Schwäbische Zeitung (Tettnang)
Eine wehrhafte Demokratin
Die Journalistin und Autorin Erika Dillmann wird zur Grande Dame der Freien Wähler
TETTNANG (sz) - Im Rahmen unserer Serie „100 Jahre Frauenwahlrecht“stellen wir Ihnen an drei Samstagen Gemeinderätinnen aus der Tettnanger Geschichte vor. Die Porträts entstammen der Broschüre „Mutig. engagiert, weiblich. 100 Jahre Frauen im Tettnanger Gemeinderat“. Den Abschluss nach Marie Leuthi und Paula Thanner macht Erika Dillmann. Sie saß von 1971 bis 1984 für die Freien Wähler im Gemeinderat. Die Journalistin und Autorin war wehrhaft und meinungsstark und nahm dabei auch im Gespräch mit einem Wirtschaftsminister kein Blatt vor den Mund, wie Cosima Kehle in ihrem Text schildert.
Bürgermeister Harald Meichle verlieh Erika Dillmann für ihren Einsatz als Gemeinderätin im Jahr 1999 die Goldene Stadtmedaille. Sie habe das Amt „mit der Schläue einer Frau“ausgeübt. Wie Erika Dillmann dieses
Lob aufnahm, ist nicht überliefert. Wahrscheinlich hatte sie nichts dagegen, denn obwohl sie ihr ganzes Leben lang berufstätig und ohne eigene Familie war, liest man von ihr immer wieder Sätze über das Wesen der Frau, wie beispielsweise diesen, die Frau sei „von Natur aus in der Liebe zuhause“.
Für sich selbst hatte sie andere Überzeugungen: Schreiben, Reden und die Berufstätigkeit waren für sie das Wichtigste. Sie ließ sich von niemandem den Schneid abkaufen, wie eine ihrer Erinnerungen zeigt: „Natürlich bin ich gelegentlich an Grenzen gestoßen . .... Ich erinnere mich da an meine erste Begegnung mit dem späteren Wirtschaftsminister Martin Herzog, der damals gerade Landrat des Bodenseekreises geworden war und reihum Städte und Gemeinden besuchte. Bei einem Empfang im Tettnanger Rathaus stand man, wie üblich, mit dem Glas in der Hand herum, und der Gast wollte mir etwas Freundliches sagen, als er bemerkte, wie wichtig Frauen im Gemeinderat seien, es gebe ja so viele soziale Aufgaben. Ich reagierte prompt und vielleicht auch etwas schroff; ich sagte, ich dächte nicht daran, mich auf ein Gebiet festlegen zu lassen, ich sei für alle Sparten der Kommunalpolitik gewählt, wie ja auch das Soziale alle Stadträte angehe, nicht nur die Frauen.“
Erika Dillmann wurde 1919 in München geboren, machte 1938 ihr Abitur und studierte von 1941 bis 1945 Geschichte, Deutsch sowie slawische Sprachen. Mit ihrem Verlobten wollte sie nach dem Krieg in die USA auswandern, weshalb sie 1945 eine landwirtschaftliche Lehre begann. Die Zeit der Trennung im Krieg hatte das junge Paar jedoch entfremdet, weshalb Erika Dillmann alleine nach Tettnang auf den Obstbaubetrieb Landerer im Schäferhof ging.
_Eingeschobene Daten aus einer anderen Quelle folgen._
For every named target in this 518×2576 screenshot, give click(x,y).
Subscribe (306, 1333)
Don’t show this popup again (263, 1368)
Sie wurde in Tettnang heimisch und aus anfänglichen Zeitungsberichten über den Obstbau in der Bodenseegegend entwickelte sich eine vielfältige und steile Karriere: Ab 1955 war sie zwölf Jahre lang als Redakteurin der Lokalausgabe Tettnang der Schwäbischen Zeitung tätig. Danach arbeitete sie elf Jahre lang auf der Messe Friedrichshafen, der IBO und als Organisatorin des „Europäischen Kongresses für Textverarbeitung“, eine damals hochkarätige Veranstaltung.
Daneben war sie als Werbetexterin, Buchautorin und Rednerin tätig, diese Aufgaben führte sie bis kurz vor ihrem Tod im Jahr 2010 aus. Im Jahr 1999 erhielt sie für ihre Arbeit als Autorin des Bodenseeraumes das Bundesverdienstkreuz. Bei der Verleihung wurde betont, sie habe dies nicht „wie üblich für klassische Ehrenämter“erhalten, sondern für ihr Wirken als Autorin des Bodenseeraumes.
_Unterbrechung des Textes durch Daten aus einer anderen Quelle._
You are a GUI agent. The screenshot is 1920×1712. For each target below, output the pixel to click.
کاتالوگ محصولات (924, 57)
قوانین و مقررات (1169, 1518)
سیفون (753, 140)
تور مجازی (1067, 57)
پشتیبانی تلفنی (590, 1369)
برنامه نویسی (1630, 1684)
Erika Dillmann war das öffentliche Sprechen und Gesehen-werden gewohnt. Sie kannte sich durch ihre Arbeit als Redakteurin bestens im Lokalen aus. Insofern war sie für das Amt einer Gemeinderätin prädestiniert. Sie war Mitglied im Technischen Ausschuss, Sozialausschuss, Kulturausschuss sowie Umlegungsausschuss Bürgermoos und Hoher Rain. Zeitlebens blieb sie die „Grande Dame der Freien Wähler Tettnangs“, wie es Alexander Mayer in seinem Nachruf geschrieben hat.
Erika Dillmann wehrte sich selbstbewusst gegen weibliche Rollenzuschreibungen, die auch ihr nicht erspart blieben.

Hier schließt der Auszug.